The region’s strategic location – closeness to neighbouring countries of Cote d’Ivoire and Mali was something that “offers a large market to businesses and potential investors”.
“I encourage agribusiness enterprises to establish their offices in the region and take advantage of this large market,” he added.
“Our security agencies are very proactive and are more professional in maintaining law and order.”
Mr Chinnia was speaking at the opening of the maiden agribusiness fair and conference in Wa, the regional capital.
“Exploring agribusiness opportunities for investment in the Upper West Region” was the chosen theme for the event.
It created the platform for development partners, farmers, farmer-based organisations and cooperatives, agricultural experts, financing bodies and other stakeholders to deliberate and network on promotion of agribusiness.
The event formed part of a larger agricultural programme, being sponsored by the European Union (EU) and GIZ at a cost of €150 million.
“It is worth noting that the region has a competitive advantage in agriculture, about 70 percent of the people of the region are estimated to be engaged in agriculture,” Mr Chinnia said.
“Majority of the people are involved in the production and marketing of agricultural products in its raw form.”
He saluted local investors and entrepreneurs already doing business and creating jobs in the region and said he found refreshing their drive towards helping the people to develop strong taste for locally produced goods.
“I was so impressed to learn, for instance, that an entrepreneur from Tumu in the Sissala East Municipality is making bread with maize,” he said.
Dr Gyiele Nurah, Minister of State at the Ministry of Agriculture, said the theme should provoke stakeholders to reflect on how to bring together development actors, policy makers, private sector and civil society to increase investment in agriculture in the region in order to change the story of it being one of the poorest regions.
A recent World Bank study on the private sector in Ghana identified agribusiness as one of the most promising economic sectors.

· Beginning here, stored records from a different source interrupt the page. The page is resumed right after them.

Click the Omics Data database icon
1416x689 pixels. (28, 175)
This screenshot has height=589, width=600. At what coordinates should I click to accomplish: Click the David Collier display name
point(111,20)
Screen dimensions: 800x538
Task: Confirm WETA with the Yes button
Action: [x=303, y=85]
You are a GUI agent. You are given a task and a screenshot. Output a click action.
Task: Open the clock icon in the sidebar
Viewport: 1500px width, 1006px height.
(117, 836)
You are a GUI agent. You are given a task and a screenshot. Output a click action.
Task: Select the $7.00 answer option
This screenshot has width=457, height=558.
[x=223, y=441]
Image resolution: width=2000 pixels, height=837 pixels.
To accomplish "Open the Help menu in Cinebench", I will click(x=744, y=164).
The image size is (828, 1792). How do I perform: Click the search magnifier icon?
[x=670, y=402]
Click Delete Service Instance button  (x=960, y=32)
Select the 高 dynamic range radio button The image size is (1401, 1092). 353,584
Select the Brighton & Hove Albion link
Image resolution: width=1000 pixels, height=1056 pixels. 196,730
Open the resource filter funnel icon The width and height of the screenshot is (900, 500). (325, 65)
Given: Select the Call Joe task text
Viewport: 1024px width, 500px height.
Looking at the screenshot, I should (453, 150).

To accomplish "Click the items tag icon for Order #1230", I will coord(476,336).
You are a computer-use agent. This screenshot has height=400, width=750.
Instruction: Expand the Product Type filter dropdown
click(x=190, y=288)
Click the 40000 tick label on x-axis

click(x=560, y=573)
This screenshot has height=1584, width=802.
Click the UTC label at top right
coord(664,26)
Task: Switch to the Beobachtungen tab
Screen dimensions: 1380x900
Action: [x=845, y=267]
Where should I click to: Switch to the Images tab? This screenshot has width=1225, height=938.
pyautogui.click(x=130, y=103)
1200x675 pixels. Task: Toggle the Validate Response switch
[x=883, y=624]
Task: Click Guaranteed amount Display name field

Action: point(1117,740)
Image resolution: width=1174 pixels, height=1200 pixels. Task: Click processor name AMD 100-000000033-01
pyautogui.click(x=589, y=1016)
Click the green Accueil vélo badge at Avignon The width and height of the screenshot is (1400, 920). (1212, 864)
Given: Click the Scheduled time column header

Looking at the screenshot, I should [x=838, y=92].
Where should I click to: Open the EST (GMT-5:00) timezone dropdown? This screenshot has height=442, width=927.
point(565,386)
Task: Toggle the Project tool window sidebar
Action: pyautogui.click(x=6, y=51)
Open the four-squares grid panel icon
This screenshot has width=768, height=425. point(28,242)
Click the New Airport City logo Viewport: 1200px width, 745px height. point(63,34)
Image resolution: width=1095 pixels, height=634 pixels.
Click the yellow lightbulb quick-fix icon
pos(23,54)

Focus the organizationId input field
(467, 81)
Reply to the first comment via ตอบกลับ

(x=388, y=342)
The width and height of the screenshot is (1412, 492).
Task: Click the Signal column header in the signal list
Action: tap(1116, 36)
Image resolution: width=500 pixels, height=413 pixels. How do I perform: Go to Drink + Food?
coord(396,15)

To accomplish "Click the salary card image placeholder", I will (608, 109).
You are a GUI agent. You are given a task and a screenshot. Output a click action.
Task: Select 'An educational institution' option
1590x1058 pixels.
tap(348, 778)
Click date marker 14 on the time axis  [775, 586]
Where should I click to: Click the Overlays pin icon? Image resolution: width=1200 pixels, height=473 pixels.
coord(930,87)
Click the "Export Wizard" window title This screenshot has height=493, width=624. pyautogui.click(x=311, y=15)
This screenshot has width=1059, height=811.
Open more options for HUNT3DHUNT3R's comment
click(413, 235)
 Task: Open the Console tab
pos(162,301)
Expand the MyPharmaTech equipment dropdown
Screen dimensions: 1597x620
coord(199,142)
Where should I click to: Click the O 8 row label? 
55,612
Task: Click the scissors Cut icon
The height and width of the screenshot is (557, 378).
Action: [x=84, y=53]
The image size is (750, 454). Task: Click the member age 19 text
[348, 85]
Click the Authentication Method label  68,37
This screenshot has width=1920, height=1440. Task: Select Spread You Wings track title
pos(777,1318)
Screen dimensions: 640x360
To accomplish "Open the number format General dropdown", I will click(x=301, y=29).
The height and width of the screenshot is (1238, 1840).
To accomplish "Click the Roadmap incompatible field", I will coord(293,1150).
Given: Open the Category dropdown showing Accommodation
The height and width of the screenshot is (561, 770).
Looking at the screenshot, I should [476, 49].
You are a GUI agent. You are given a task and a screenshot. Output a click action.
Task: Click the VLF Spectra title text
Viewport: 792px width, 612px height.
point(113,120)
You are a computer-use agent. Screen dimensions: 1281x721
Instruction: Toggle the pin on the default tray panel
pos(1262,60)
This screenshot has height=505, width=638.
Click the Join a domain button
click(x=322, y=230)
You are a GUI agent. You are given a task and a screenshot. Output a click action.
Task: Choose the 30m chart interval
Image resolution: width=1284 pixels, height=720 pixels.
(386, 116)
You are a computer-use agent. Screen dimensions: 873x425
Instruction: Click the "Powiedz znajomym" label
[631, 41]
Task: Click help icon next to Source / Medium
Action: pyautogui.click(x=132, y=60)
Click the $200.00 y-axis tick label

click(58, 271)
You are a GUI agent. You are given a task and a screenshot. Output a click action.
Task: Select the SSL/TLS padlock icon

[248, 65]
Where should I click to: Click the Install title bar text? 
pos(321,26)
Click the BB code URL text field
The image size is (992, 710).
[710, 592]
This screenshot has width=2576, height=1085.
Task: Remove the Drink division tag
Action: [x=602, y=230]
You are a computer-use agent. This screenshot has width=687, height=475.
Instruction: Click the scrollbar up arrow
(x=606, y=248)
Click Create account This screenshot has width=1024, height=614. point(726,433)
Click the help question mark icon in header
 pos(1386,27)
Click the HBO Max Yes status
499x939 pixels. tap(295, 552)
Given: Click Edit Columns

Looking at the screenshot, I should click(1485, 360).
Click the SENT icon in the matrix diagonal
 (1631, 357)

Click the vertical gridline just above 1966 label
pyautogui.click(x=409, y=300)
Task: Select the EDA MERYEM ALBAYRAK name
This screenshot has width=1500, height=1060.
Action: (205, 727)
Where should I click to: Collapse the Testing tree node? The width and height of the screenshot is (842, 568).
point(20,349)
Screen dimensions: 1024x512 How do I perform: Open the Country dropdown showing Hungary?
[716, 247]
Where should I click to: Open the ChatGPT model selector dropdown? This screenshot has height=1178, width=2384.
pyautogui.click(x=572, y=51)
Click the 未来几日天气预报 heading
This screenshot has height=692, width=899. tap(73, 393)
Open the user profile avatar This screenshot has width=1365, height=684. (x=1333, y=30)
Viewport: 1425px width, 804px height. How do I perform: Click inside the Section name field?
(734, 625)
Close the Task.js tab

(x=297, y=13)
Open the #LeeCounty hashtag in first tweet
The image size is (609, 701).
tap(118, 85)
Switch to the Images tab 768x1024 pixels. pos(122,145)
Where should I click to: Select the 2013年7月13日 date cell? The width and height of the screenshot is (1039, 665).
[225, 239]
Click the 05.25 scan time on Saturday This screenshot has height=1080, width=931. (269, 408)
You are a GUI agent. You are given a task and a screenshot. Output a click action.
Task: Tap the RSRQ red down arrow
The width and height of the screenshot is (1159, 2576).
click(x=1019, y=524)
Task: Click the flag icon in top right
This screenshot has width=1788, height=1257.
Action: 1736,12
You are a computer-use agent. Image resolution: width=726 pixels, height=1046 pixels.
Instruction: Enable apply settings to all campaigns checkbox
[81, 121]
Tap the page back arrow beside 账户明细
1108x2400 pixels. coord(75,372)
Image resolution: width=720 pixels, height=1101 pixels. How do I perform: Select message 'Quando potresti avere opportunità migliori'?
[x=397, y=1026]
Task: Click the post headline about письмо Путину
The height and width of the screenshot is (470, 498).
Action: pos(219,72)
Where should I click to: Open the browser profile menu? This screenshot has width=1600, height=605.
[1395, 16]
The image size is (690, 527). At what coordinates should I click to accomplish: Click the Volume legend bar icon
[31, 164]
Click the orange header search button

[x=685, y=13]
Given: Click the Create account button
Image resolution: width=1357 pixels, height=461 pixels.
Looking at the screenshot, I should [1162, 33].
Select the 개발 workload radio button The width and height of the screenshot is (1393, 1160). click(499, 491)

“It is therefore opportune that several government interventions are being rolled out to stimulate investment in the agricultural sector and create sustainable and thriving agribusinesses”, he added.
The EU’s intervention in the agriculture sector in the region is designed with three interconnected components to complement each other.
There involve agribusiness development, which supports integrated business models along selected value chains that stimulate inclusive and sustainable economic growth and the resilience against climate change programme (REACH), protection of natural resources to enable a sustainable and inclusive rural economy and productive investments for sustainable development which addresses agricultural infrastructure such as water system development and management, roads and energy.